Rabu, Oktober 08, 2008

Tersenyum dengan Ikhlas

(cerita dari seorang mahasiswi di Jerman)

Saya adalah ibu dan baru saja menyelesaikan kuliah saya. Kelas terakhir yang
harus saya ambil adalah Sosiologi. Sang Dosen sangat inspiratif, dengan kualitas
yang saya harapkan setiap orang memilikinya.
Tugas terakhir yang diberikan ke para siswanya diberi nama "Smiling."
Seluruh siswa diminta untuk pergi ke luar dan memberikan senyumnya kepada tiga
orang asing yang ditemuinya dan mendokumentasikan reaksi mereka. Setelah itu
setiap siswa diminta untuk mempresentasikan didepan kelas. Saya adalah seorang
yang periang, mudah bersahabat dan selalu tersenyum pada setiap orang. Jadi,
saya pikir,tugas ini sangatlah mudah.

Setelah menerima tugas tsb, saya bergegas menemui suami saya dan anak bungsu
saya yang menunggu di taman di halaman kampus, untuk pergi kerestoran
McDonald's yang berada di sekitar kampus. Pagi itu udaranya sangat dingin
dan kering. Sewaktu suami saya akan masuk dalam antrian, saya menyela dan
meminta agar dia saja yang menemani si Bungsu sambil mencari tempat duduk yang
masih kosong.

Ketika saya sedang dalam antrian, menunggu untuk dilayani, mendadak setiap
orang di sekitar kami bergerak menyingkir, dan bahkan orang yang semula antri
dibelakang saya ikut menyingkir keluar dari antrian.

Suatu perasaan panik menguasai diri saya, ketika berbalik dan melihat mengapa
mereka semua pada menyingkir ? Saat berbalik itulah saya membaui suatu "bau
badan kotor" yang cukup menyengat, ternyata tepat di belakang saya berdiri
dua orang lelaki tunawisma yang sangat dekil! Saya bingung, dan tidak mampu
bergerak sama sekali.

Ketika saya menunduk, tanpa sengaja mata saya menatap laki-laki yang lebih
pendek, yang berdiri lebih dekat dengan saya, dan ia sedang
"tersenyum" kearah saya.
Lelaki ini bermata biru, sorot matanya tajam, tapi juga memancarkan kasih
sayang. Ia menatap kearah saya, seolah ia meminta agar saya dapat menerima
'kehadirannya' ditempat itu.

Ia menyapa "Good day!" sambil tetap tersenyum dan sembari menghitung
beberapa koin yang disiapkan untuk membayar makanan yang akan dipesan.

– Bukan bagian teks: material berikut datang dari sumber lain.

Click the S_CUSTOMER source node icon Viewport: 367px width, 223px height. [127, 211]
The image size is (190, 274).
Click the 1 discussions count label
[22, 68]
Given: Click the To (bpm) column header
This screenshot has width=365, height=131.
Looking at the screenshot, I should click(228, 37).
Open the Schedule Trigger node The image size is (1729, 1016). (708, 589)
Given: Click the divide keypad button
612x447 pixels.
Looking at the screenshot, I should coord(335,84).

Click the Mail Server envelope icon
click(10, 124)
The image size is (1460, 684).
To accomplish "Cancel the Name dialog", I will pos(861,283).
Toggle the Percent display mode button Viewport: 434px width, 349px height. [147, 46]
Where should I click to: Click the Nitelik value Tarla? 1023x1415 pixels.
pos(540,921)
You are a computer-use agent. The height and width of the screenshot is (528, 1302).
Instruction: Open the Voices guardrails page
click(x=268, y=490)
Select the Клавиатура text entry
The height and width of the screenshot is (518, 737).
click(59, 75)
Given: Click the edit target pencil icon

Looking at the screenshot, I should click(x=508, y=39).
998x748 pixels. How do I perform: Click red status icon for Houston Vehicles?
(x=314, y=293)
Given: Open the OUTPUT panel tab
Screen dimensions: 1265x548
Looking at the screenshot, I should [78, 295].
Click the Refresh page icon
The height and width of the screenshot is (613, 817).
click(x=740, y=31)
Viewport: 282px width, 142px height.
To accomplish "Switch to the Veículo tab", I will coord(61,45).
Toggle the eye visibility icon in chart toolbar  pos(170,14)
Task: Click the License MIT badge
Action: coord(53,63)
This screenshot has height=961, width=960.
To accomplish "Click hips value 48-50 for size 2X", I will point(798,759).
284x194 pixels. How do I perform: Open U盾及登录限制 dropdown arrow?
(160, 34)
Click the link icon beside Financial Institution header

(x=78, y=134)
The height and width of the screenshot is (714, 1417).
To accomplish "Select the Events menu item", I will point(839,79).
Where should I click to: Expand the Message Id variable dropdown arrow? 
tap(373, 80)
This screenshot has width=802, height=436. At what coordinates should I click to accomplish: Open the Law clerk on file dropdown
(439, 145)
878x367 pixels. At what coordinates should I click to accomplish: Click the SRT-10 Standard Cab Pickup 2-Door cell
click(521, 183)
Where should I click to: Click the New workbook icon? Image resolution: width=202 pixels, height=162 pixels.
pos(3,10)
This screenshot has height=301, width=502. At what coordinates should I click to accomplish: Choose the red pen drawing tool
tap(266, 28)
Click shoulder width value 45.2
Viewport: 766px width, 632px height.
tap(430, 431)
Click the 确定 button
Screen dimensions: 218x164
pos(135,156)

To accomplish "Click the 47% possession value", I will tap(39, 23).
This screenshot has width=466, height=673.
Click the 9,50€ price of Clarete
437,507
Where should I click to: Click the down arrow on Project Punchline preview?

Secara
spontan saya membalas senyumnya, dan seketika teringat oleh saya 'tugas'
yang diberikan oleh dosen saya. Lelaki kedua sedang memainkan tangannya dengan
gerakan aneh berdiri di belakang temannya. Saya segera menyadari bahwa lelaki
kedua itu menderita defisiensi mental, dan lelaki dengan mata biru itu adalah
"penolong"nya. Saya merasa sangat prihatin setelah mengetahui bahwa
ternyata dalam antrian itu kini hanya tinggal saya bersama mereka,dan kami
bertiga tiba2 saja sudah sampai didepan counter.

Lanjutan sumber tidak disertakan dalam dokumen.